- Born: July 12, 1969 (age 57) Brooklyn, New York, U.S.
- Other name: Renee Graziano-Pagan
- Occupations: Television personality, author
- Years active: 2010–present
- Known for: Mob Wives
- Spouse(s): Hector Pagan, Jr. (divorced)
- Children: 1
- Father: Anthony Graziano

= Renee Graziano =

American novelist

Renee Graziano (born July 12, 1969) is an American reality television personality and author. She is known for being the daughter of Anthony Graziano, a former consigliere of the Bonanno crime family and her roles in two reality television shows, Mob Wives and Celebrity Big Brother. In 2016, Renee came in third on Celebrity Big Brother 18.

==Family==
Graziano lives in Staten Island, New York City. Her former husband, Hector Pagan, Jr., was a mobster who became a DEA informant, and gave evidence against her father, Anthony Graziano. They have one son, AJ.

==Career==
Graziano has appeared as a prominent figure in all six seasons of Mob Wives, between 2011 and 2016. The show was conceived, and is executive-produced, by Graziano's sister, Jenn.

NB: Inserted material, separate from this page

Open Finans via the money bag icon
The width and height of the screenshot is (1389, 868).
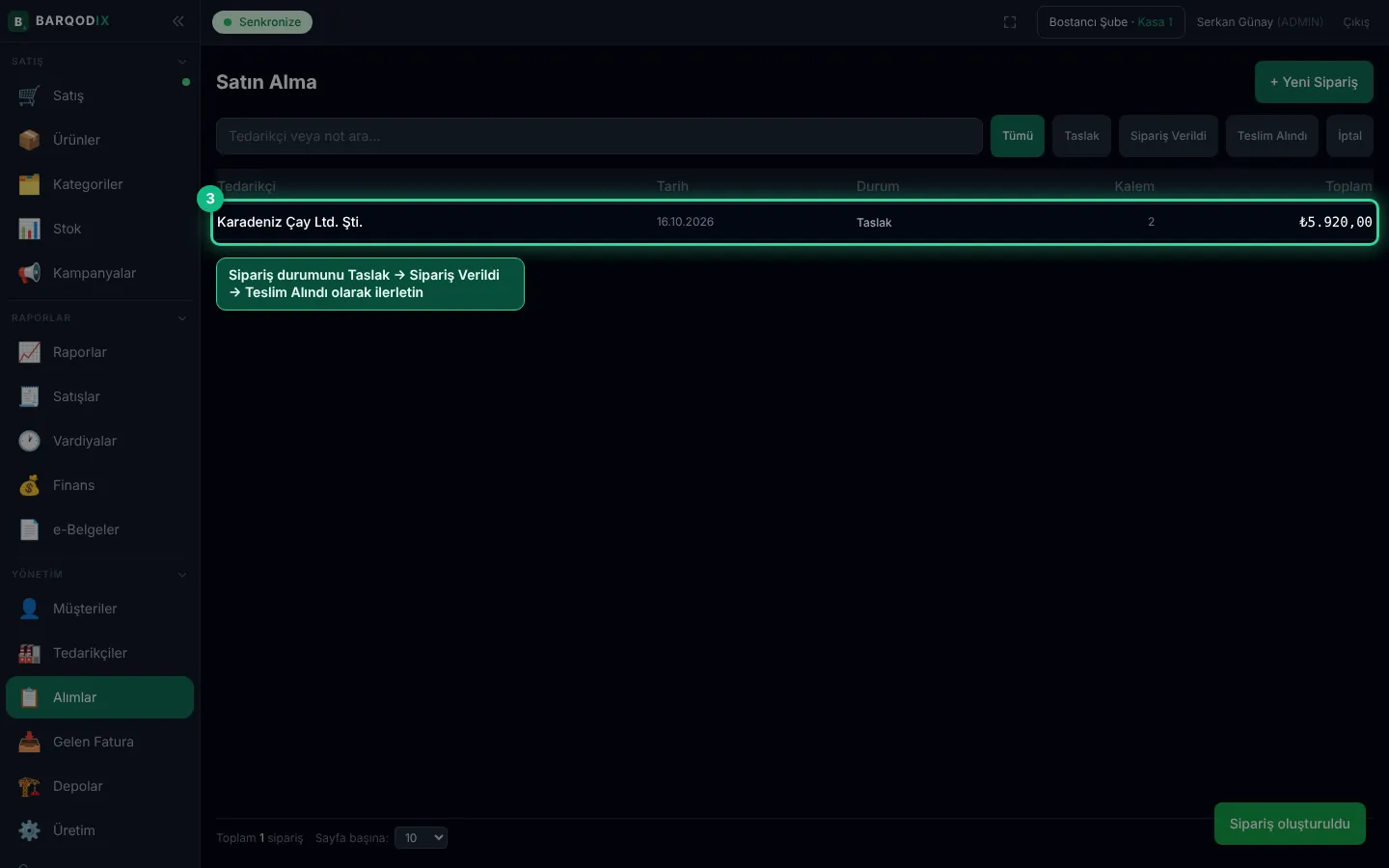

In 2016, she appeared in Celebrity Big Brother 18 where she reached the finale, placing third, with 14.66% of the total vote. She was the last-standing female and last remaining American in the house. In January 2017, Graziano and her partner, Joey Gambino, were featured on the ninth season of Marriage Boot Camp. In December 2022, she starred in the VH1 movie Fuhgeddabout Christmas alongside Justina Valentine, Vinny Guadagnino, and Teresa Giudice.

In late 2024, Graziano began hosting her own podcast and YouTube channel called The CRYsis Queen Podcast, featuring various celebrity guest interviews and discussions on a range of topics. The channel's official description states: "Renee Graziano's CRYsis Queen is a thunderous declaration of the truth beneath the flashbulbs and fame. Media and industry headline stories that are whispered about in the shadows will be given a stage. Renee and her guests are doing more than sharing their stories—they will be digging deep and revealing the often painful humanity that unites us all. CRYsis Queen is more than a podcast; it's a raw, pulsating heart, beating out rhythms of resilience, defiance, and undeniable truth."

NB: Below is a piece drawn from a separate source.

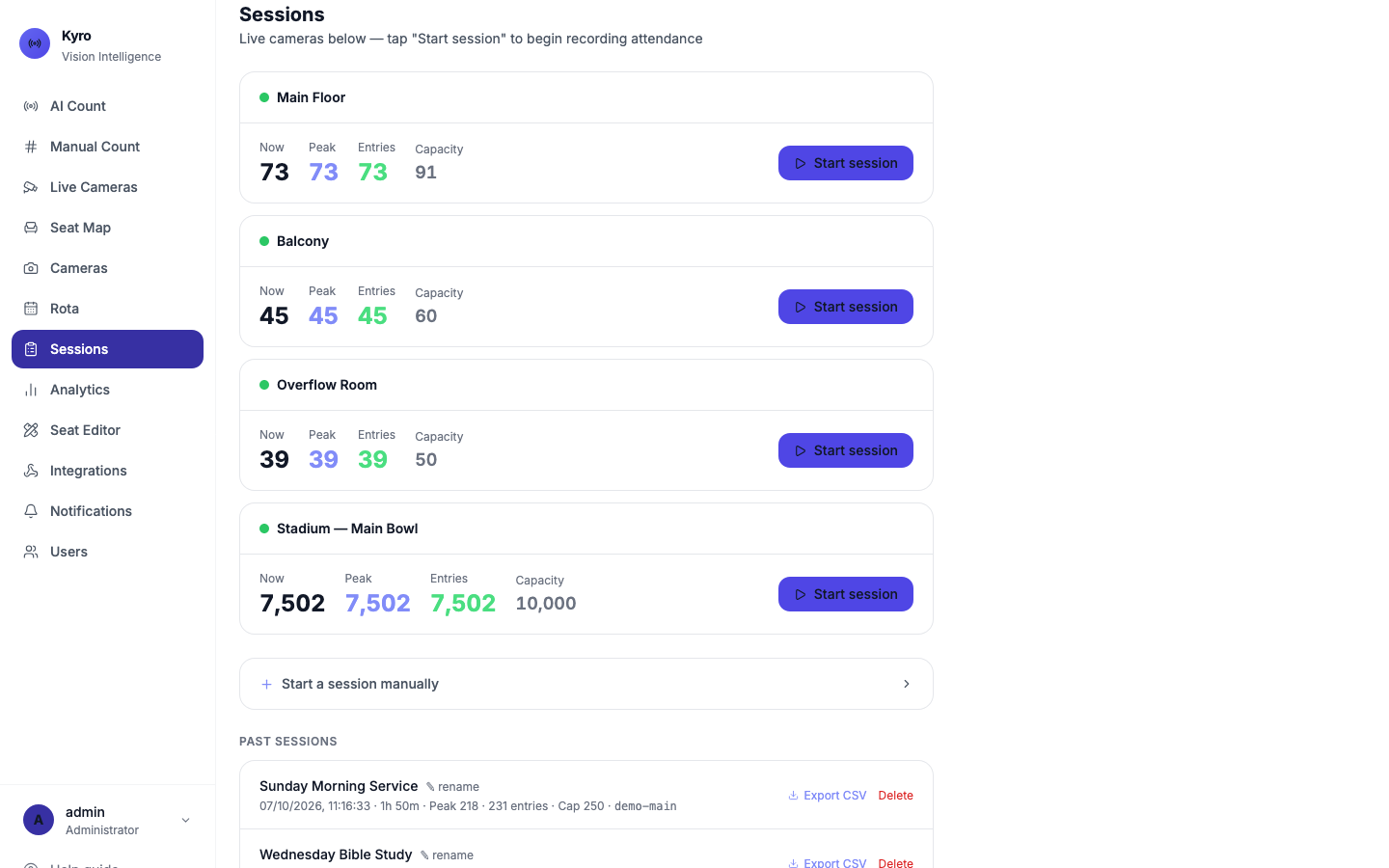Viewport: 1389px width, 868px height.
Task: Click the Rota calendar icon
Action: [31, 309]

Graziano has released two books: a semi-autobiographical novel, Playing With Fire, and a cookbook, How to Use a Meat Cleaver: Secrets and Recipes from a Mob Family's Kitchen (2014).

==DUI Arrest==
Graziano was arrested on charges of operating a motor vehicle while impaired after she crashed her car into a parked car in Staten Island, New York on January 4, 2022. Graziano was driving a 2020 Nissan Murano when she allegedly lost control and collided with an unoccupied 2020 Jeep Wrangler at the intersection of Arden Avenue and Arthur Kill Road.